## WHAT TO WORK ON
**1.** In the post on the simplest financial plan, why does the writer advise setting aside the dollar target from retirement calculators and saving a percentage of each year's income instead?
**2.** In the post on the simplest financial plan, rewrite the paragraph beginning "Another advantage of using a percentage" as a short bulleted list that keeps its main facts.

## SELECTED TEXT
Saturday, January 30, 2021

The Simplest Financial Plan of All

 A very simple financial plan--the simplest of all, in fact--is to save a significant percentage of your income. If you save about 15% to 20% of your pretax earnings, work for 30 or more years, and invest in a reasonably well-diversified portfolio of stocks and bonds, you'll have a good chance of maintaining your pre-retirement standard of living during your golden years. It's not easy to save this much. But if you can, you'll probably build a good-sized portfolio while keeping your standard of living under control and sustainable in your golden years. If you save a smaller percentage of your pretax earnings, like 5% or 10%, you'll have to make some cutbacks in retirement (although you'd still be better off than most Americans). 

 One advantage of the percentage of earnings approach is that you won't need to fuss around with financial calculators that give you seemingly impossible retirement targets, which need to be revised every year or two to account for inflation. Any reasonable estimate of your needed retirement savings will be in the high hundreds of thousands or the millions of dollars. These numbers seem so intimidating and impossible that many people don't even bother to start saving. That's a mistake. Forget about the seemingly impossible dollar amount and instead focus on saving a percentage of this year's income, then next year's income, and so on. After a few years, saving becomes easier and your wealth will grow visibly. 

Another advantage of using a percentage of your earnings as a saving target is that you won't have to budget specific expenses. You can spend as much as you like on lattes, clothes, cars, vacations and whatever, so long as you save the requisite percentage of your earnings. You can still indulge and spoil yourself in some ways, maybe even excessively, as long as you maintain the targeted retirement savings level. No need to input each day's expenditures into your computer, or debate whether chocolate is an extravagance or a necessity. Anything goes, as long as you fund your retirement adequately.

## INFORMATION SHOWN

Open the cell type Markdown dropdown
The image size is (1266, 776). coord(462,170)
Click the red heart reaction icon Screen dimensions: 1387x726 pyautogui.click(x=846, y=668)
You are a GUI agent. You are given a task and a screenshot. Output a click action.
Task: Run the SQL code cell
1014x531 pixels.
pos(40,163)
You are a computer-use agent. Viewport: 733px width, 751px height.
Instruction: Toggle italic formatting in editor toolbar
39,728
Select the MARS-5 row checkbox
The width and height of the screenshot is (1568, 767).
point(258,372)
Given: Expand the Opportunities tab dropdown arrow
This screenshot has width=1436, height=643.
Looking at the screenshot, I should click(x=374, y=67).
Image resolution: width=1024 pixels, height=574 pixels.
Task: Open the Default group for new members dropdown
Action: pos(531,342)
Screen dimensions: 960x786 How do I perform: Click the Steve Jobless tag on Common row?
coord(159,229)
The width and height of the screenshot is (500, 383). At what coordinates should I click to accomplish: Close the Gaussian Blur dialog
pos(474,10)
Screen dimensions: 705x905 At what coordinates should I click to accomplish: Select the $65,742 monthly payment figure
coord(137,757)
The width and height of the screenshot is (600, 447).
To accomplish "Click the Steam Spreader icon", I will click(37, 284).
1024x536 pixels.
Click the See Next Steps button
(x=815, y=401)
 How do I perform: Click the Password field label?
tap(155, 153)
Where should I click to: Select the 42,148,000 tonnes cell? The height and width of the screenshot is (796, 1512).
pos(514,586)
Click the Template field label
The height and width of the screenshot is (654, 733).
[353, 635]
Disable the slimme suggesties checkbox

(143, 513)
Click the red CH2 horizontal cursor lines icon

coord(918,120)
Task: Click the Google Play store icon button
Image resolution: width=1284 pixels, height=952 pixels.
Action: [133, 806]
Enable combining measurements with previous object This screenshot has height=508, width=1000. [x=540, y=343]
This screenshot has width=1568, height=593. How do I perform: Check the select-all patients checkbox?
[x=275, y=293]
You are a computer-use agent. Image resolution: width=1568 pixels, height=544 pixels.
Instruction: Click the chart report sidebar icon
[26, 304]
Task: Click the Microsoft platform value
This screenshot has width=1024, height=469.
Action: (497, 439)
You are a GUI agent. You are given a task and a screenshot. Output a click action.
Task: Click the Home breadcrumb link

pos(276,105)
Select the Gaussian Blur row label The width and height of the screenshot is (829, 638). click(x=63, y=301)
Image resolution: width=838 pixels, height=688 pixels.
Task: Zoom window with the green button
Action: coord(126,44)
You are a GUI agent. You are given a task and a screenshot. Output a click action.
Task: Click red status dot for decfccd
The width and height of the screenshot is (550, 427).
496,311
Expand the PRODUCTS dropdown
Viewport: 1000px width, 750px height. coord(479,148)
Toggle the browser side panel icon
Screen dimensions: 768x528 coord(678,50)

## RESPONSES TO THE EXERCISE
**1.** The calculators give seemingly impossible targets, in the high hundreds of thousands or the millions of dollars, and those targets must be revised every year or two for inflation. Such intimidating numbers lead many people not to start saving at all. Saving a percentage of each year's income avoids this, and after a few years saving gets easier and wealth grows visibly.

**2.**
- Saving a percentage of your earnings means you don't have to budget specific expenses.
- You can spend as much as you like on lattes, clothes, cars, vacations and anything else, as long as you save the required percentage.
- You can still indulge yourself, even excessively, if you keep up the targeted retirement savings level.
- There's no need to log daily spending on a computer or debate whether chocolate is an extravagance or a necessity.
- Anything goes, as long as your retirement is adequately funded.